### Exercise objective
Only lines that contain the word "icon" belong in the answer; copy them from the records below.

[Opening Provided data section]

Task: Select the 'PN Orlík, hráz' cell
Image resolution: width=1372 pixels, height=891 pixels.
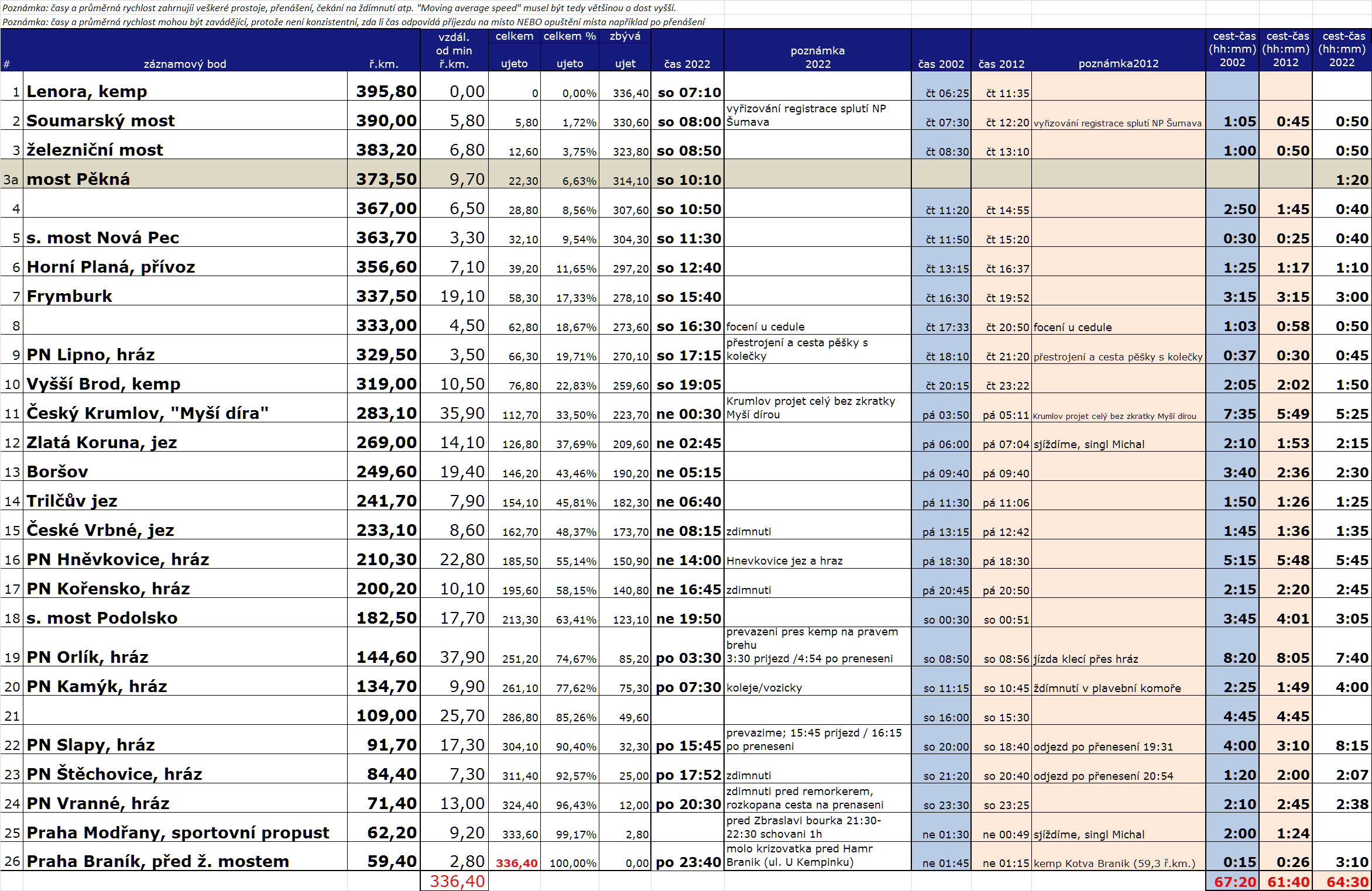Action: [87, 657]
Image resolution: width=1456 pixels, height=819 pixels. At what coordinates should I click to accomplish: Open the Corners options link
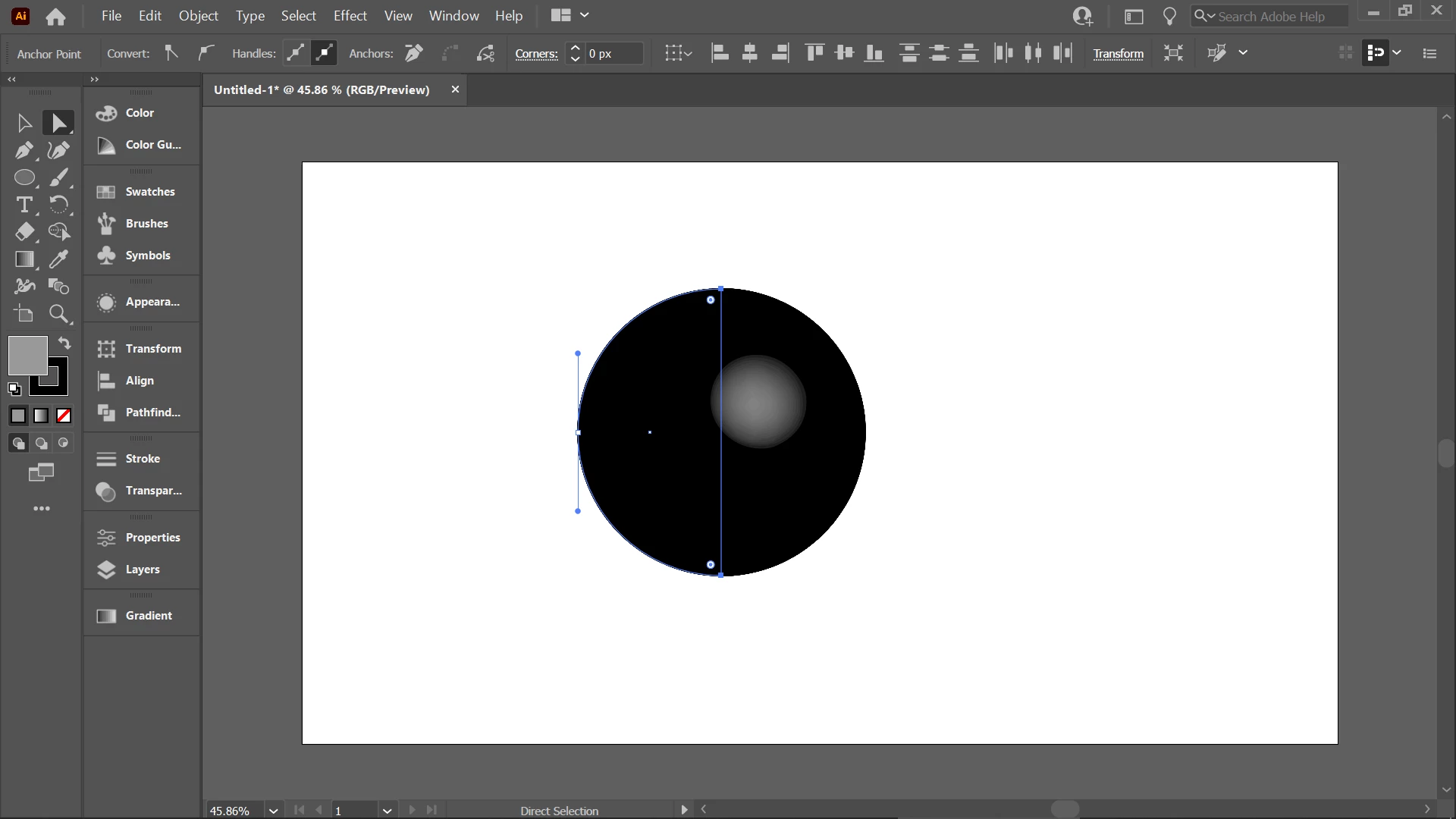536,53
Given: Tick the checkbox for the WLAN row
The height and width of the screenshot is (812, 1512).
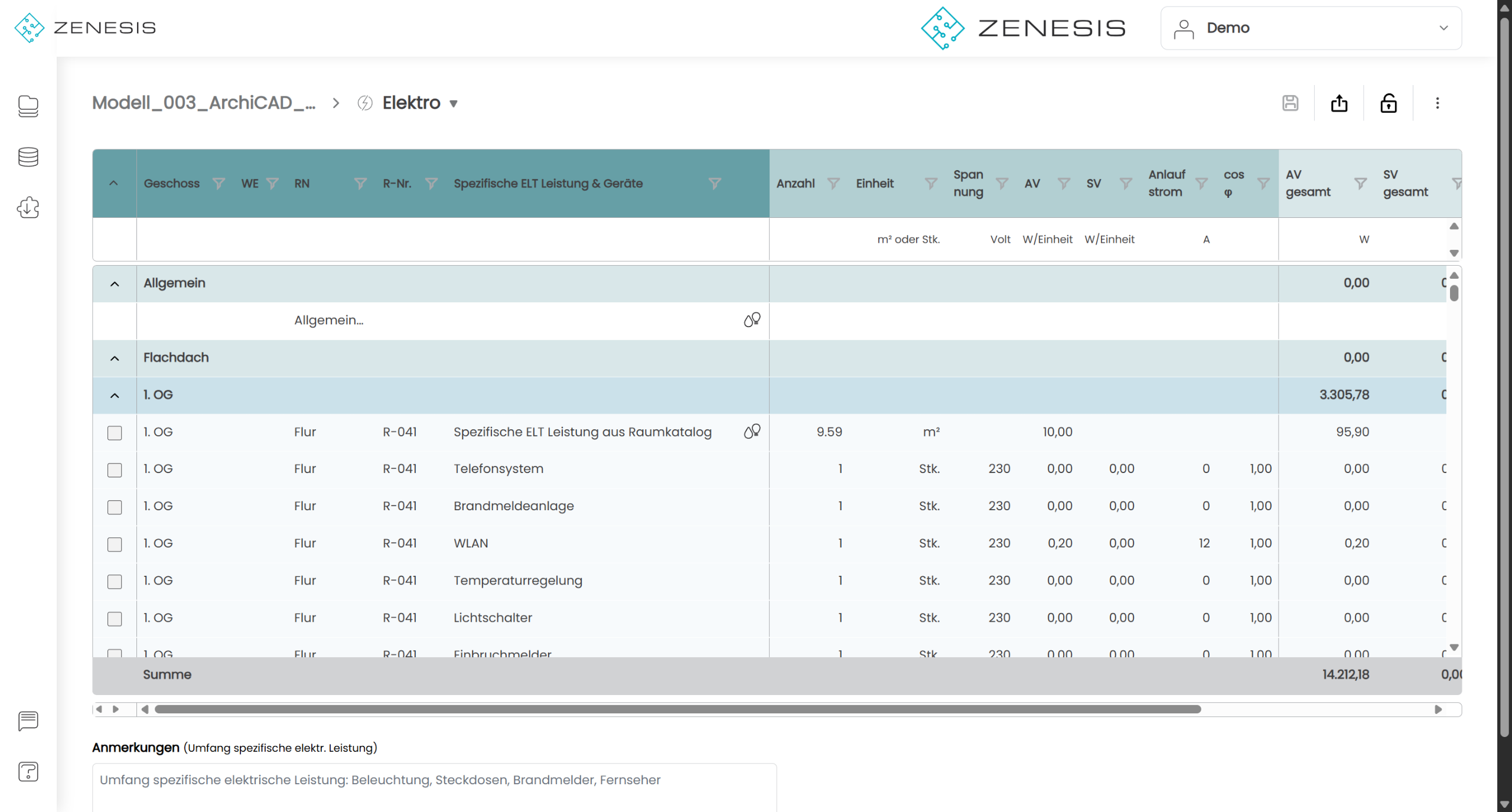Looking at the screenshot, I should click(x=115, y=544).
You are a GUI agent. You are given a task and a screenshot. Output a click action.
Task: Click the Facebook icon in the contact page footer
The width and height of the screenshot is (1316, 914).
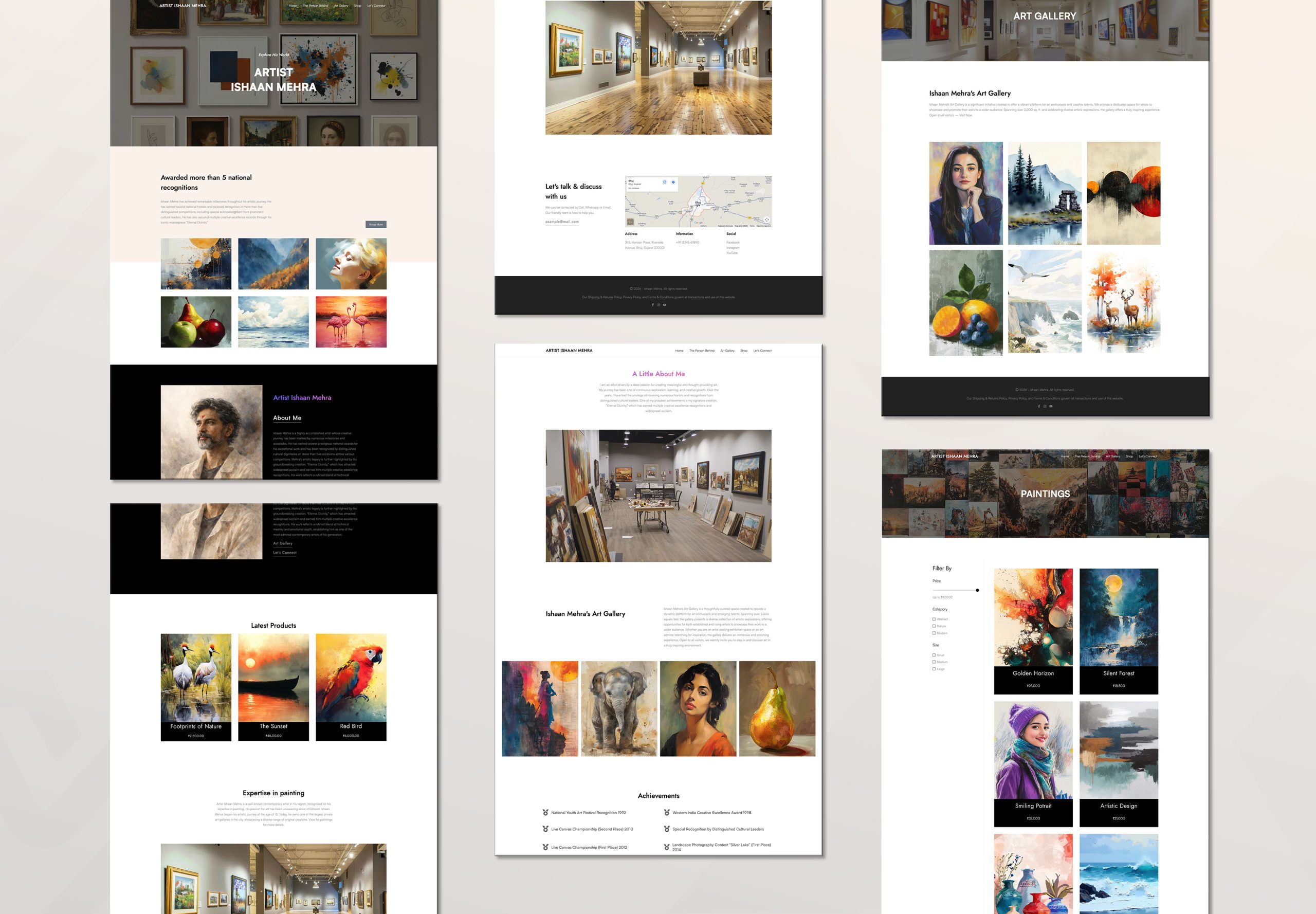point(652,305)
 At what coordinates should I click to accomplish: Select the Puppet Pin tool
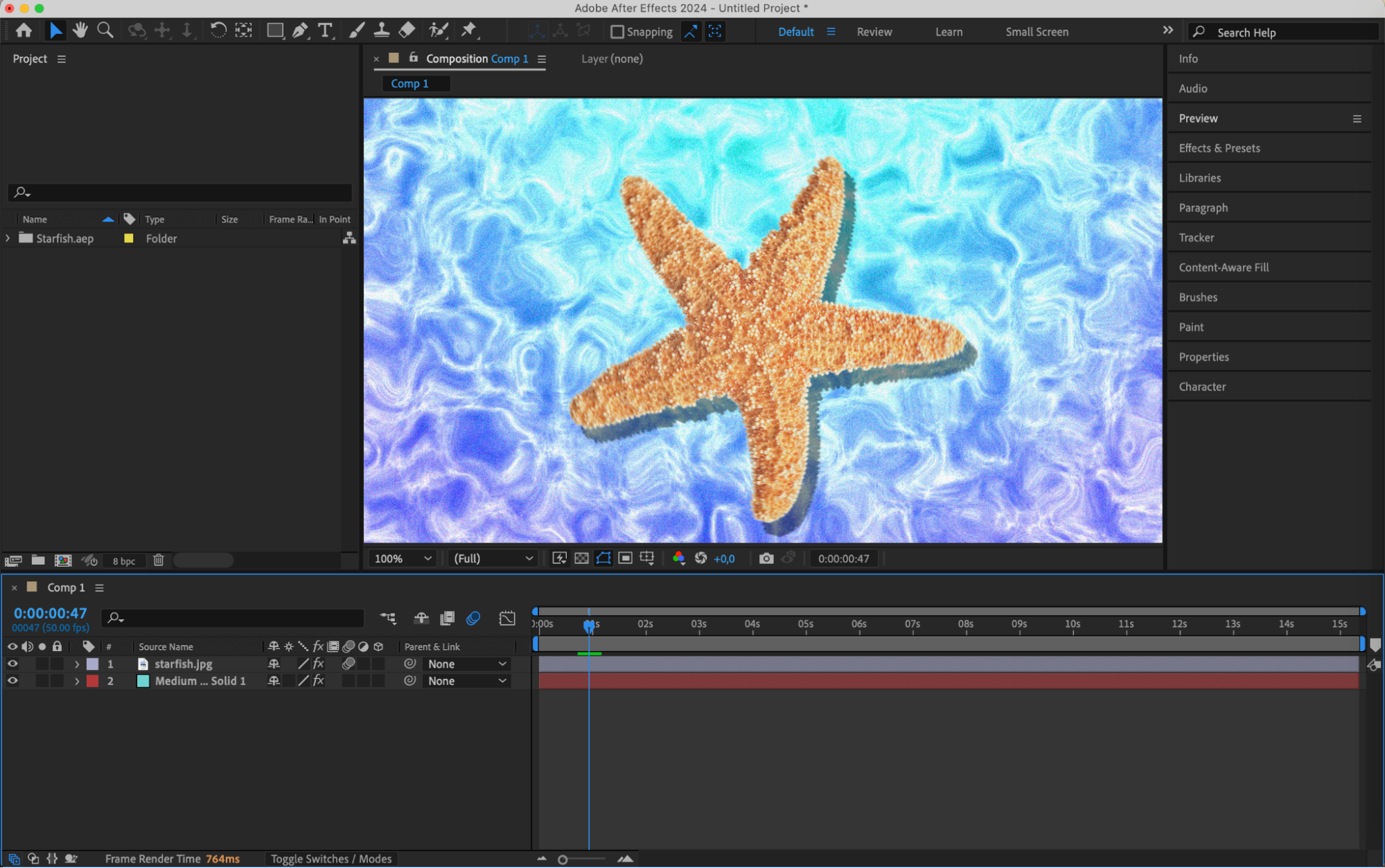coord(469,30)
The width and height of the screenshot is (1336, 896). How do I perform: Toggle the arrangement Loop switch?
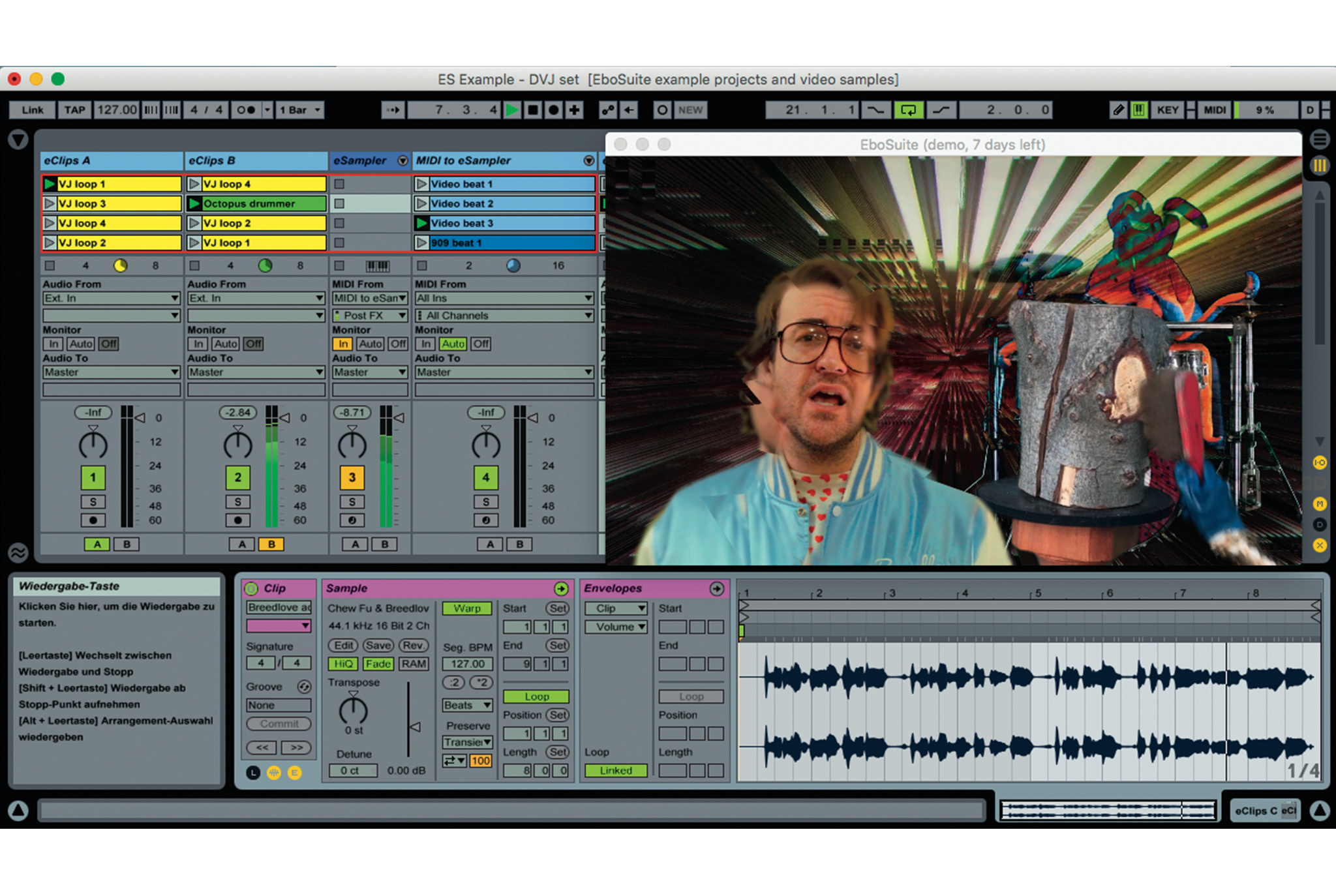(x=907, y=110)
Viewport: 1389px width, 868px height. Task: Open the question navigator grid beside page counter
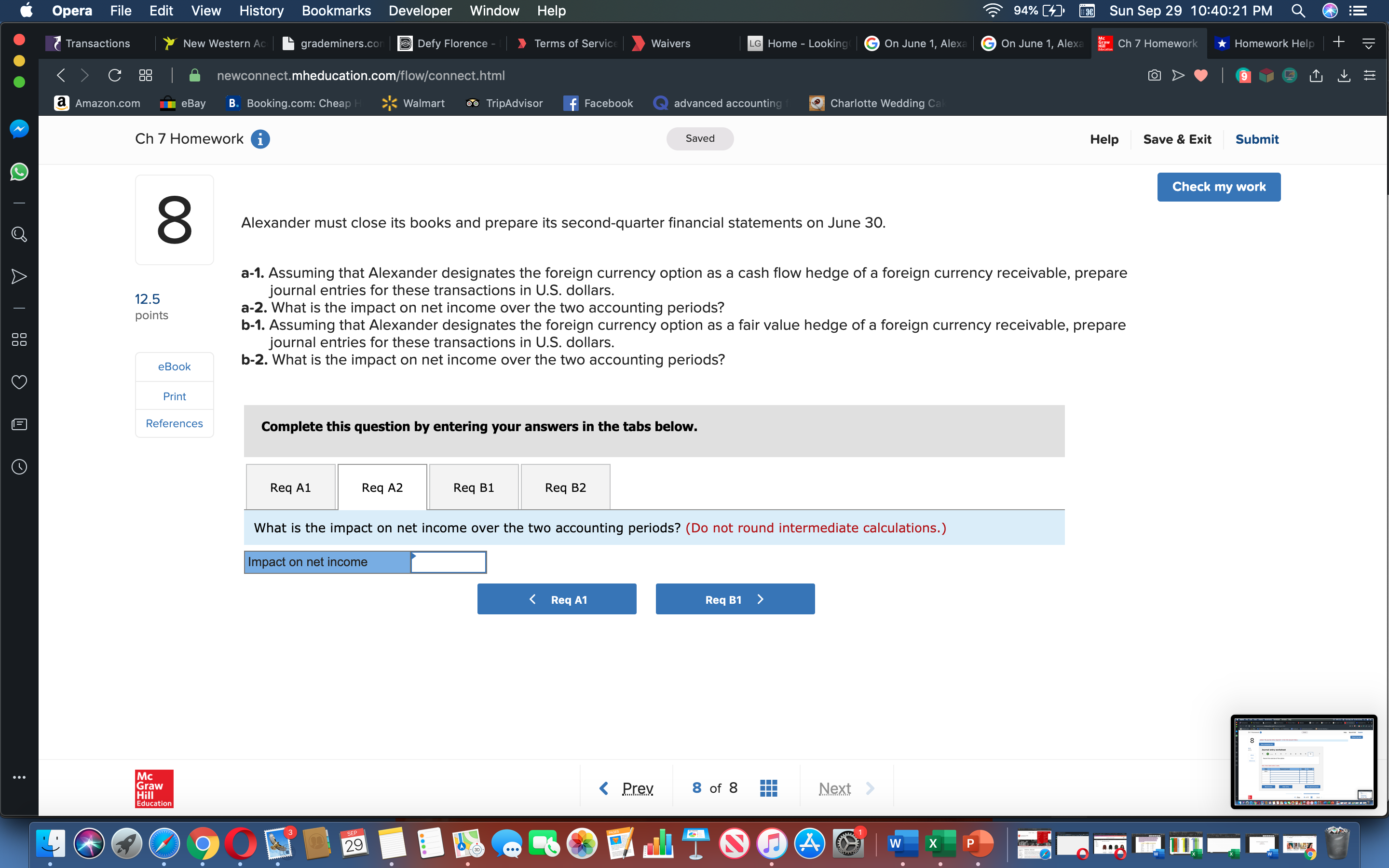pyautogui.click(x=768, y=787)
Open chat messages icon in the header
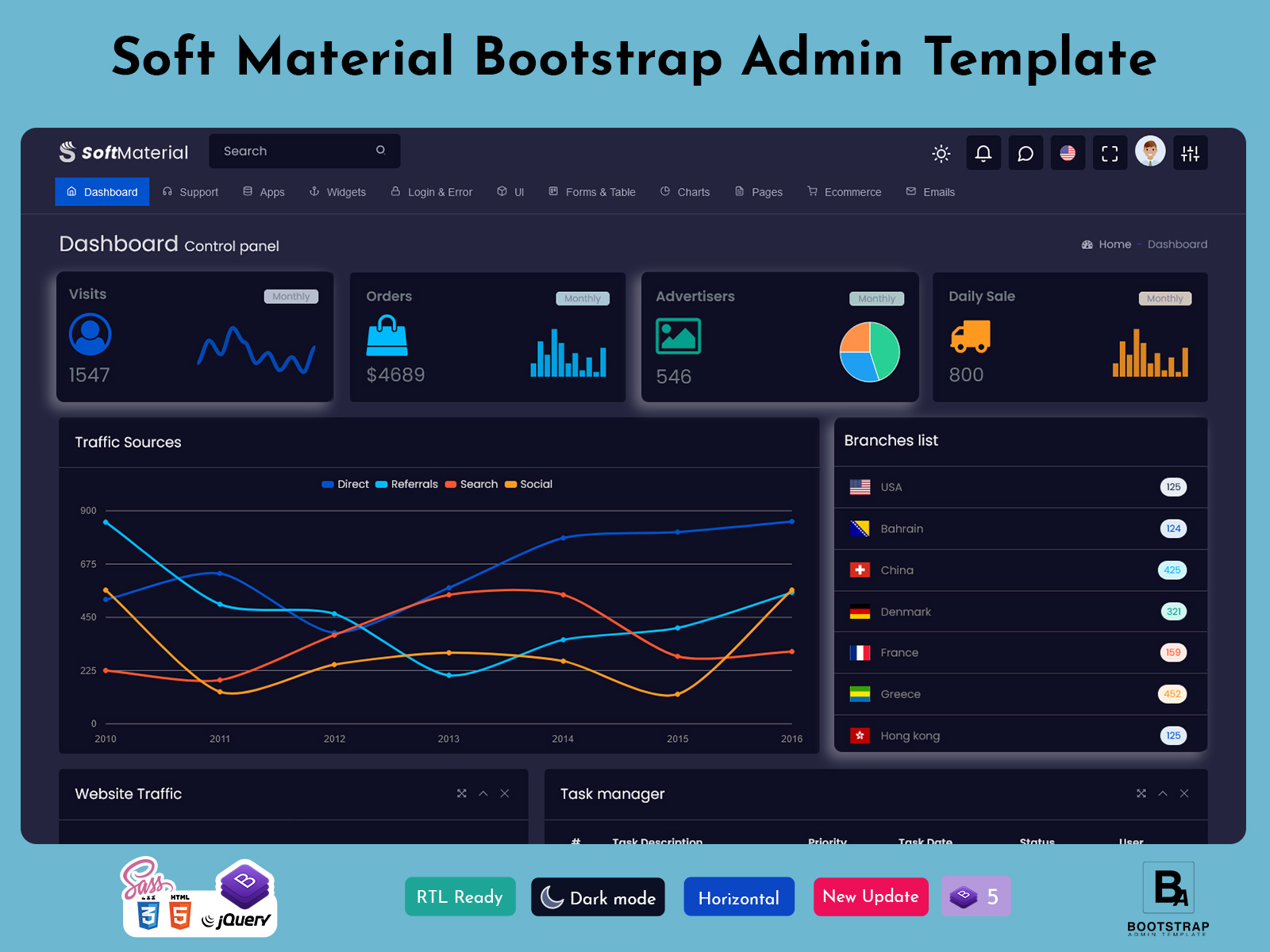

[Closing Provided data section]

### Expected answer
Task: Click the Facebook icon in the contact page footer
Open chat messages icon in the header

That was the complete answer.